The first two ABWRs in Japan, the 1360 MWe Kashiwazaki-Kariwa 6 and 7 units, have been in commercial operation since 1996 and 1997, respectively. ABWR plants are under construction at Hamaoka Unit no. 5 and Shika Unit no. 2, and under licensing at Ohma Unit no. 1. Another eight ABWR plants are in the planning stage in Japan. The benefits of standardization and construction in series are being realized with the ABWR units. Expectations are that future ABWRs will achieve a significant reduction in generation cost due to standardization, design improvements and better project management. In addition, a development programme was started in 1991 for 1700 MWe ABWR-II, aiming to further improve and evolve the ABWR, with the goal of significant reduction in power generation cost. Commissioning of the first ABWR-II is foreseen in the late 2010s. Also in Japan, the basic design of a 1530 MWe advanced PWR has been completed by Mitsubishi Heavy Industries and Westinghouse for the Japan Atomic Power Company’s Tsuruga-3 and -4 units.
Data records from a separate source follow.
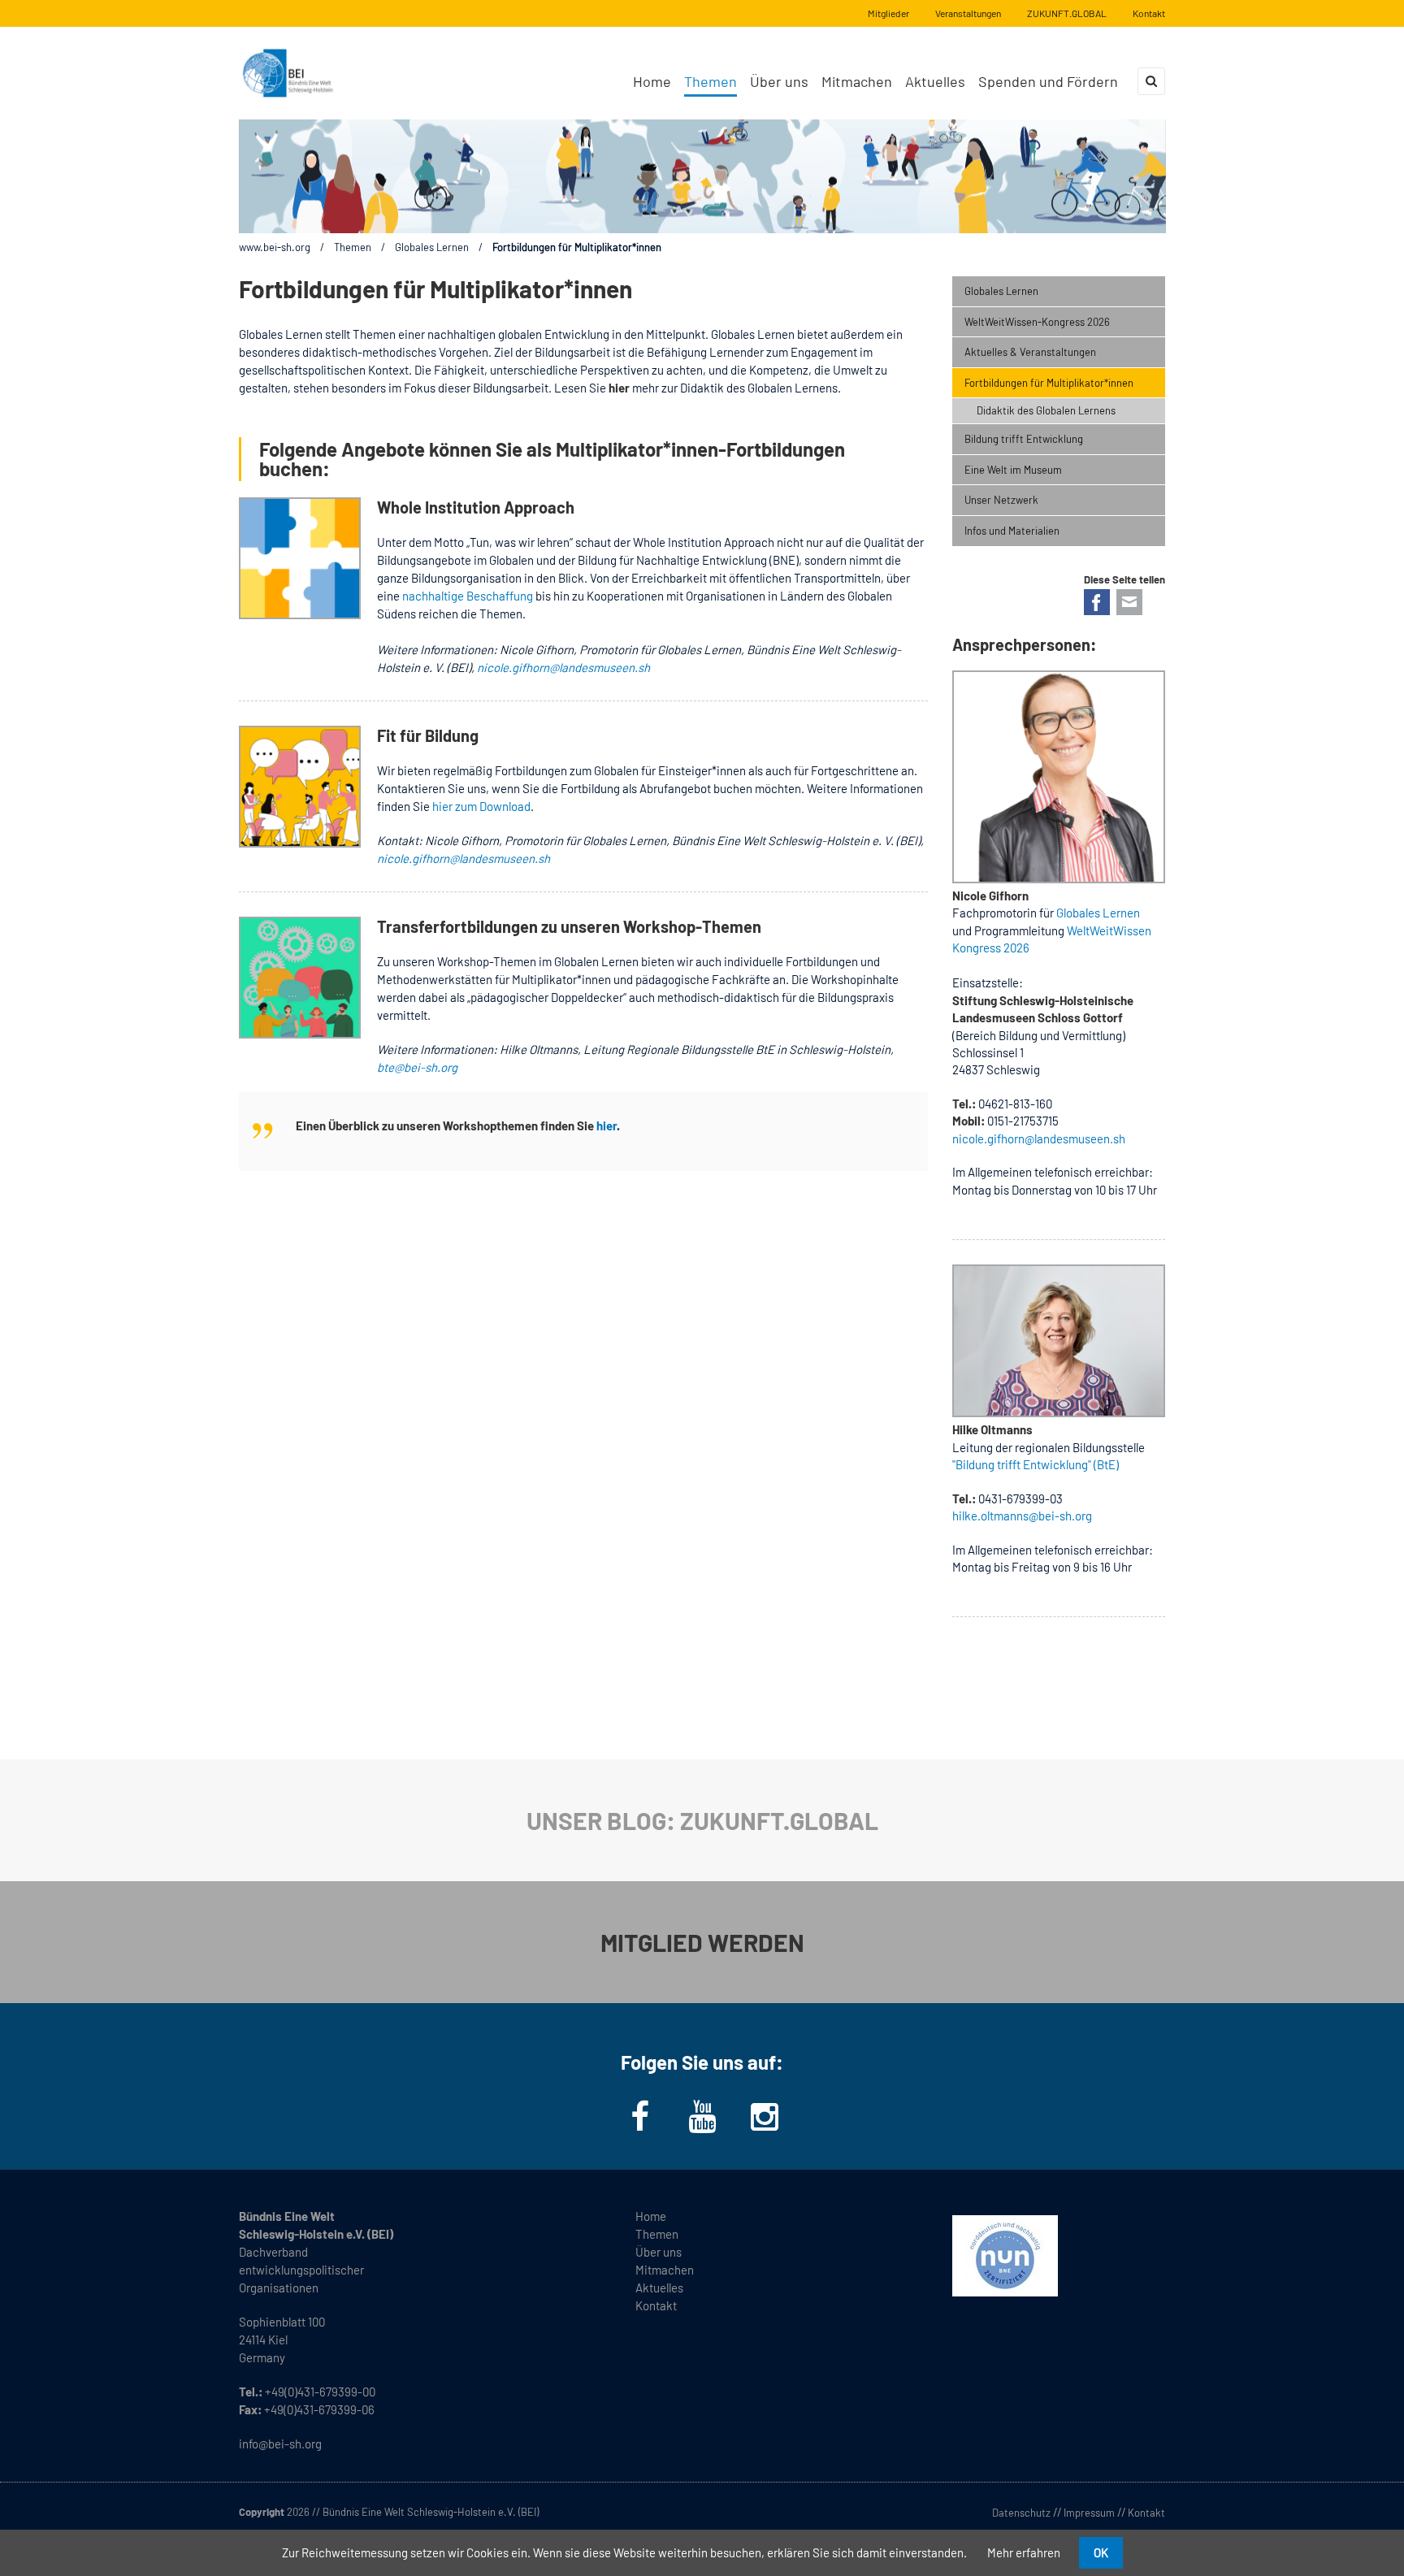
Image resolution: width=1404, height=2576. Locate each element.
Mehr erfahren (1023, 2552)
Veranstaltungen (968, 13)
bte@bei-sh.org (417, 1067)
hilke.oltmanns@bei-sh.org (1022, 1515)
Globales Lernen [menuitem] (1001, 290)
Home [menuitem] (652, 81)
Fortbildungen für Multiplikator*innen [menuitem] (1048, 382)
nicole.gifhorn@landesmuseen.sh (563, 667)
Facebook (1097, 602)
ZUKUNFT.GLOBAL (1067, 13)
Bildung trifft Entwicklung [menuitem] (1023, 438)
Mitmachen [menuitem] (856, 81)
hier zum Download (480, 806)
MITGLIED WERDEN (702, 1942)
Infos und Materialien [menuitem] (1012, 530)
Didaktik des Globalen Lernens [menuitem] (1046, 410)
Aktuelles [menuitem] (935, 81)
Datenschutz (1021, 2512)
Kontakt (1149, 13)
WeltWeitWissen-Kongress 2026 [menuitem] (1037, 321)
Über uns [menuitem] (779, 81)
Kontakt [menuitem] (656, 2305)
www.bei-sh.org (274, 247)
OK (1101, 2552)
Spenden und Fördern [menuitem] (1048, 81)
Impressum (1089, 2512)
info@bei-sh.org (280, 2443)
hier (606, 1125)
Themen (352, 247)
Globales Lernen (432, 247)
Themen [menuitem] (710, 81)
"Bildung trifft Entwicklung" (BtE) (1035, 1464)
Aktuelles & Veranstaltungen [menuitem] (1030, 351)
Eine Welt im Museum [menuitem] (1013, 469)
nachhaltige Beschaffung (467, 595)
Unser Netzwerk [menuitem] (1001, 499)
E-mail (1129, 602)
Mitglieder (888, 13)
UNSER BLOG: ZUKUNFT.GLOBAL (702, 1820)
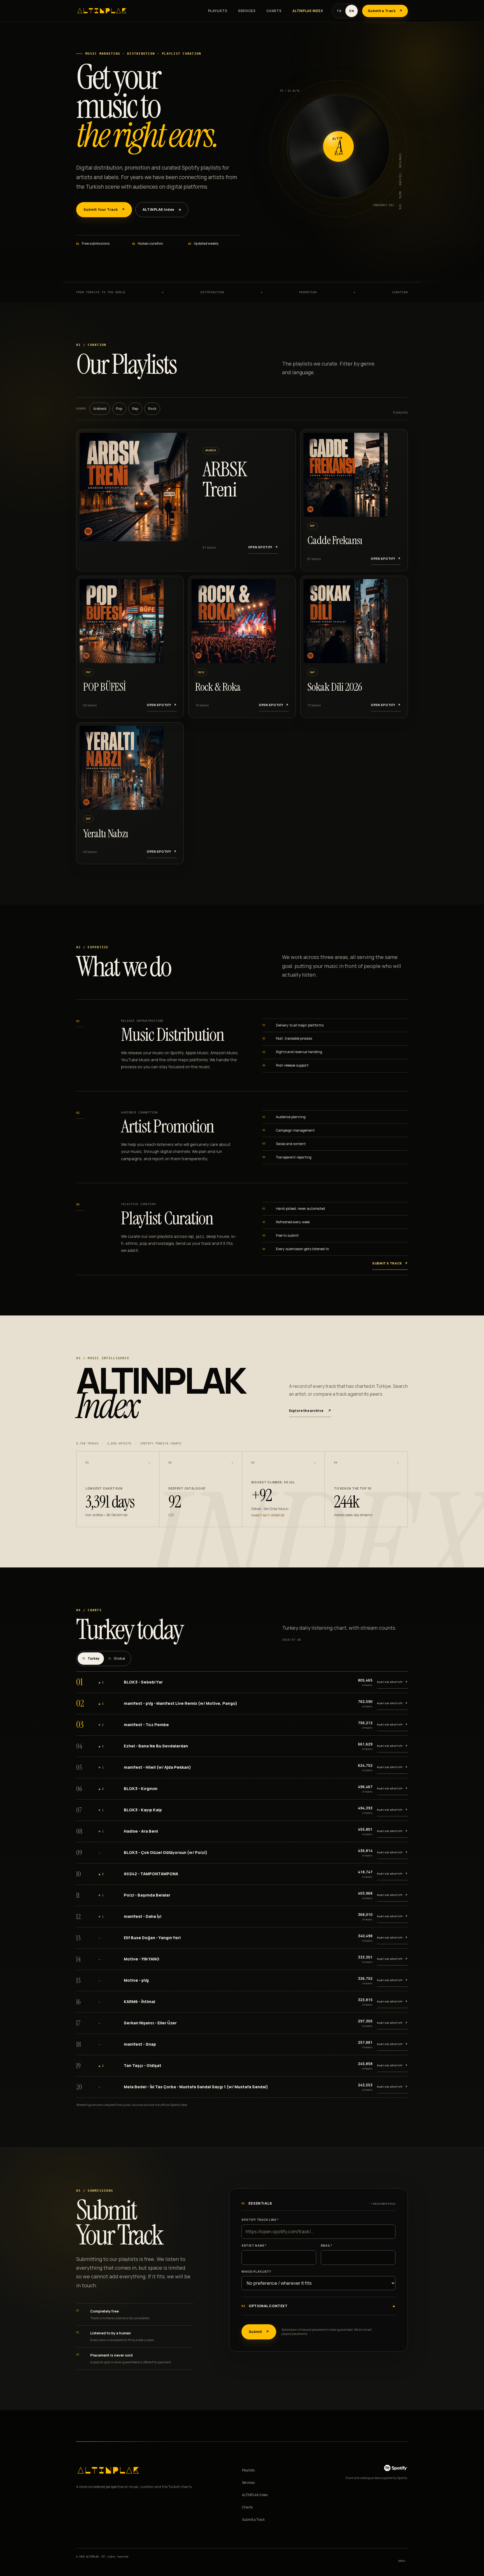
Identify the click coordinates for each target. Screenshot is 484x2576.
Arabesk (99, 408)
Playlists (217, 11)
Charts (274, 11)
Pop (119, 408)
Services (247, 11)
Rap (135, 408)
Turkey (90, 1658)
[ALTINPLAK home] (102, 11)
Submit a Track (253, 2519)
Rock (152, 408)
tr (339, 11)
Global (116, 1658)
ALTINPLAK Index (307, 11)
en (351, 11)
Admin (401, 2560)
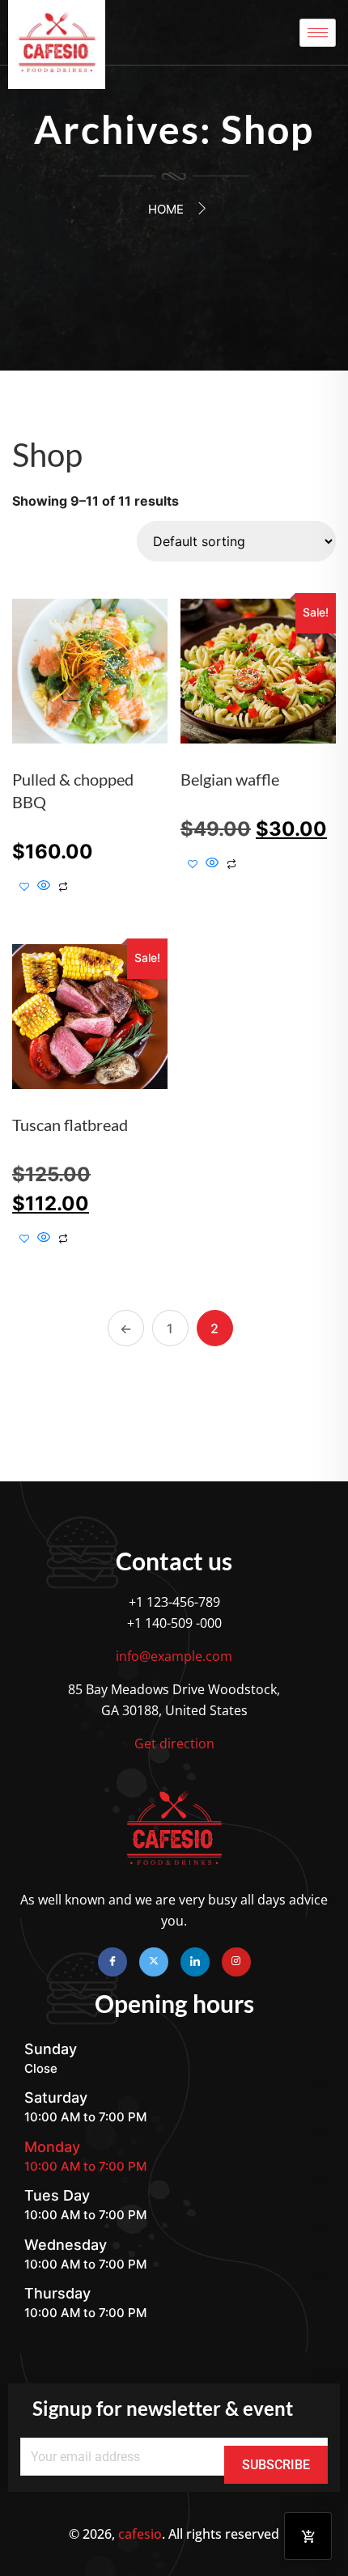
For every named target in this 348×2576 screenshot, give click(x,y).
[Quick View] (43, 886)
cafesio (140, 2534)
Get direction (174, 1743)
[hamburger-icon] (317, 33)
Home (166, 209)
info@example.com (174, 1656)
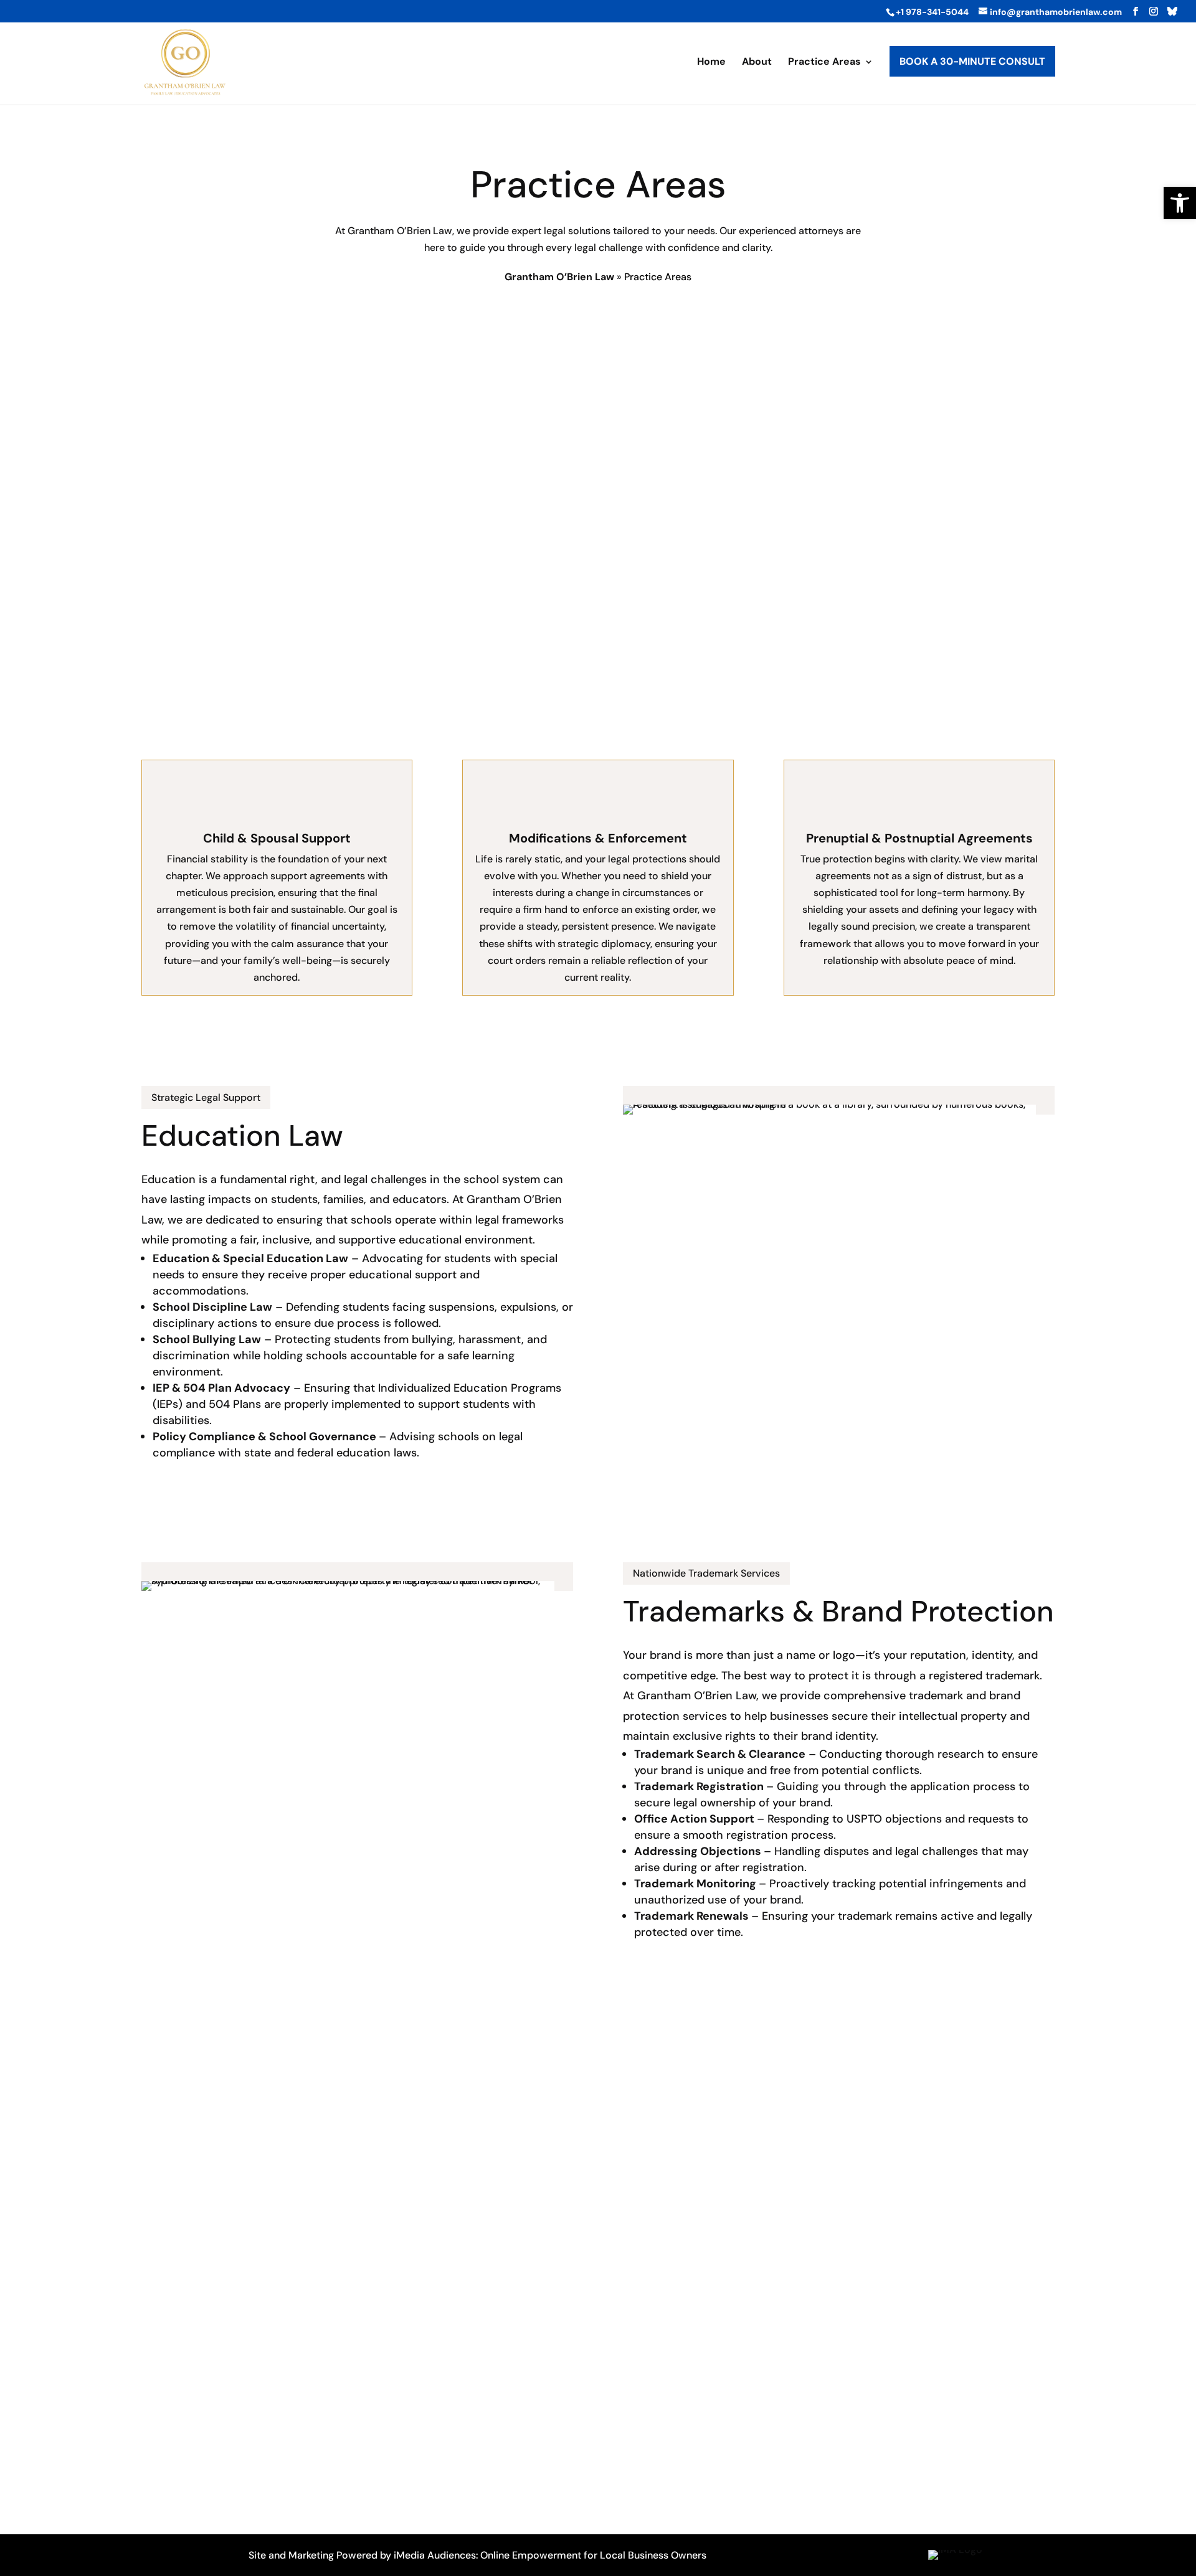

In the Republic of Korea, the benefits of standardization and construction in series are also being realized with the 1000 MWe Korean Standard Nuclear Plant (KSNP). The first two KSNPs, Ulchin 3 and 4, have been in commercial operation
since 1998 and 1999, respectively, and four more units (Yonggwang 5 and 6 and Ulchin 5 and 6) were under construction in 2001, with Yonggwang 5 and 6 scheduled to begin commercial operation in 2002. In addition, ROK is developing the Korean Next Generation Reactor, now named the Advanced Power Reactor 1400 (APR- 1400), which is focusing on improving availability and reducing costs. It has received design certification and is expected to be constructed by 2010.

In the Russian Federation, efforts continue on evolutionary versions of the currently operating WWER-1000 (V-320) plants. This includes the WWER-1000 (V — 392) design, of which two units are planned at the Novovoronezh site, and WWER — 1000 units are also planned in China, India and the Islamic Republic of Iran. Development of a WWER-1500 design has been initiated. Development is also ongoing on a mid-size WWER-640 with passive safety systems, and on an integral design with the steam generator system inside the reactor pressure vessel.

In China, the China National Nuclear Corporation (CNNC) is developing the CNP-1000 plant. China is pursuing self-reliance both in designing the plant to meet Chinese safety requirements, and in fostering local equipment manufacture with the objective of reducing construction and operation costs. Lessons learned from the design, construction and operation of the Qinshan and Daya Bay NPPs are being incorporated. Two ABWRs are under construction in Taiwan.